November 11th, 2016
Image courtesy : Wiki Commons
That is the sound of Rahul’s teacher , Sapna ma’am, hitting him on the knuckles, when he failed to include the abbreviation of a tangent in its definition as it is stated in the textbook.
“The tangent(tan) of an angle is the ratio of the sine to the cosine. Rahul, if you make these types of silly mistakes, you are certain to lose marks in the exam!” Sapna ma’am admonished.
Rahul spent much of the past year preparing for his 10th standard exam, attending tuition classes seven days a week, where he would receive past exam questions and attempt to memorise the answer to each of them. Everyone knew that those who memorised the most, scored the highest. He often found himself staying up till late night using visualisation techniques for theorems, and mnemonics to recall the keywords he had to use in each definition. But what about understanding the concepts? Instead of focusing on understanding literature, or analysing scientific phenomena, it seemed like his entire future hinged on whether or not he could memorise what he had to write in an exam.
Rote Learning Crisis
Rahul could be virtually any student in any school in our country. According to a nationwide survey conducted by EZVidya, 80% of the principals believe that the emphasis on rote learning is the leading cause for the poor quality of our education system. WIPRO recently conducted a study that found that the practice of rote learning wasn’t just a problem in the state funded schools, but it is equally prevalent in the country’s top schools .
Some attribute the focus on rote learning to the traditional practice of memorizing religious texts, whether the Vedas, the Qur’an or any other text. Another faction states that this system was put in place by the British during colonial rule as a way to suppress critical thinking. Either way, rote learning has been the staple of the Indian education system for many years. While many Indians have achieved success despite this system, simply being able to recall information is not enough in a world that has access to everything at the touch of a button. A survey of 200 Indian and foreign companies found that only 14% of Indian graduates were prepared for the workforce, largely because most graduates were unable to apply their knowledge to solve real-world problems.
The Need for Strong Leadership
The obsession with rote learning will only change if we have stronger leadership in our education system and schools. The leaders of our schools – block officers, inspectors, management, and principals – must shift their focus from just administration. Leaders should ensure that all schools facilitate a deeper understanding of content so that each child in each classroom is equipped with the ability to take information and apply it when necessary. This will begin to happen when schools are supported to implement three simple practices: planning, assessment, and accountability.
Most teachers have limited or no planning before they teach a class. This means that teachers tend to convey information in the easiest way possible, which is writing on the board or reading out of a book while students copy it in their books. The leaders in our schools must institute systems that support the teacher to plan not only what information they will present to students, but also how the students will engage with the content. The process of thinking about this beforehand pushes teachers to incorporate practices beyond the standard rote method of teaching and learning.
Much of the discussion about assessment of students has been about the need for board exams, or the frequency of assessment, in policies like the Continuous and Comprehensive Evaluation (CCE) mandated by the Right to Education Act (RTE).
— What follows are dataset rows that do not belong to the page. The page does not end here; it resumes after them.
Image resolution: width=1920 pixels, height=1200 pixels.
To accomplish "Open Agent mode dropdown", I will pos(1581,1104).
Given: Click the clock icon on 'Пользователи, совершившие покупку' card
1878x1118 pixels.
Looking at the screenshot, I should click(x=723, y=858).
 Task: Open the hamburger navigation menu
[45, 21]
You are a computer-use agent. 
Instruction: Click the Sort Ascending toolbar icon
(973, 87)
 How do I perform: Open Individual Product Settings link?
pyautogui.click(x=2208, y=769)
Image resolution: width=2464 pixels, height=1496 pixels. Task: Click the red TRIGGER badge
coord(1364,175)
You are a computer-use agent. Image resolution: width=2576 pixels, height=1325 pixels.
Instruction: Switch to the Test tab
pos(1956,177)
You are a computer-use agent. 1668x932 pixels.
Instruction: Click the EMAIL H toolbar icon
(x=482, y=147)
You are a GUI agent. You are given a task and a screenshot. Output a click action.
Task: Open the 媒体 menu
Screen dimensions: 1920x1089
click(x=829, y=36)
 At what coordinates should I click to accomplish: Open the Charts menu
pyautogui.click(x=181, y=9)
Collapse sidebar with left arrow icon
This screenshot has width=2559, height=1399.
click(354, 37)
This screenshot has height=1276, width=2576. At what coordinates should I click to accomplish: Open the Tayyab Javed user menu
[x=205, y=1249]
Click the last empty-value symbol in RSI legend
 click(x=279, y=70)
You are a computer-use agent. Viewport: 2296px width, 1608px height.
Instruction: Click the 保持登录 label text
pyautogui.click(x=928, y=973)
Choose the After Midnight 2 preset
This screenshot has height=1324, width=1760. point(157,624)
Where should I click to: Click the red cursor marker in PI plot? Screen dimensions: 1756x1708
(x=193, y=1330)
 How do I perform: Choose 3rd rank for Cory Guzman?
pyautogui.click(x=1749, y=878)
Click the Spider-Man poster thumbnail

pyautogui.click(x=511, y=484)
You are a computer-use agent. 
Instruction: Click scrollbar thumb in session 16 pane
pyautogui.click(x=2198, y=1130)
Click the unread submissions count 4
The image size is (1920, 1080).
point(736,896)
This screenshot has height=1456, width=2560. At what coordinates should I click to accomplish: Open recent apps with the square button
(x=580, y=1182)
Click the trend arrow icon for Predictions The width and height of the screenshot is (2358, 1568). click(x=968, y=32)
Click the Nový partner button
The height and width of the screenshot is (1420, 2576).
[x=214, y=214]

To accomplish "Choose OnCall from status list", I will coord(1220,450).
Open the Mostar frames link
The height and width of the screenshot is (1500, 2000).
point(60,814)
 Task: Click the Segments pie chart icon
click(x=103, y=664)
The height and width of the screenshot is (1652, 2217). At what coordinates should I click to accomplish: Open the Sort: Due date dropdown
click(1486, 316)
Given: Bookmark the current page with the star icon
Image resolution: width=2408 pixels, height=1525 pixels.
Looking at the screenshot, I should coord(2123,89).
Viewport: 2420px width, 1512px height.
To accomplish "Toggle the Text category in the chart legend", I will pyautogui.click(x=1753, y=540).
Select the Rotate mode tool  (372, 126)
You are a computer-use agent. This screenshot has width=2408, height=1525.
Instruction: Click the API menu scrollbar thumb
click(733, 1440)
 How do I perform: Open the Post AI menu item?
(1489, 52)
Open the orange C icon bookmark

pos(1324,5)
However, there must also be a focus on the types of questions being asked to our students whether in board exams, class tests, or even when a teacher is simply posing a question to his or her class. Students must not only be asked questions for which they must recall the correct information, but assessments must also be designed to provide students the opportunity to show that they can analyze and synthesize content and apply their learning to real-world problems.
When evaluating the success of schools, leaders should not just concentrate on the pass percentage that they have achieved, but must also structure time in their day to observe the teaching-learning process. They should stress that it is important to understand the concept and apply it to real world problems, rather than just memorise the definitions.
Learning for Understanding
Rahul’s 10th standard experience could be different. Instead of fretting over losing marks because of a misplaced word, he could be spending his time understanding how the tangent function can unlock the secrets to our existence – how planets revolve, how tall our highest peaks are, and how sound moves through the atmosphere. Encouraging application based learning and active participation in classroom, and keeping curiosity alive through an environment open for discussions and debates, will allow the students to be motivated to step towards research is what will allow our country to flourish. Responding to the rote learning crisis is one of the biggest challenges facing school leaders, and it is not an exaggeration to say that the future of the nation depends on it.
Sameer Sampat is the CEO of the India School Leadership Institute (ISLI), an organization that focuses on supporting school leaders in private and government schools to drive high-performing schools that commit to academic achievement and character development of children from under served communities.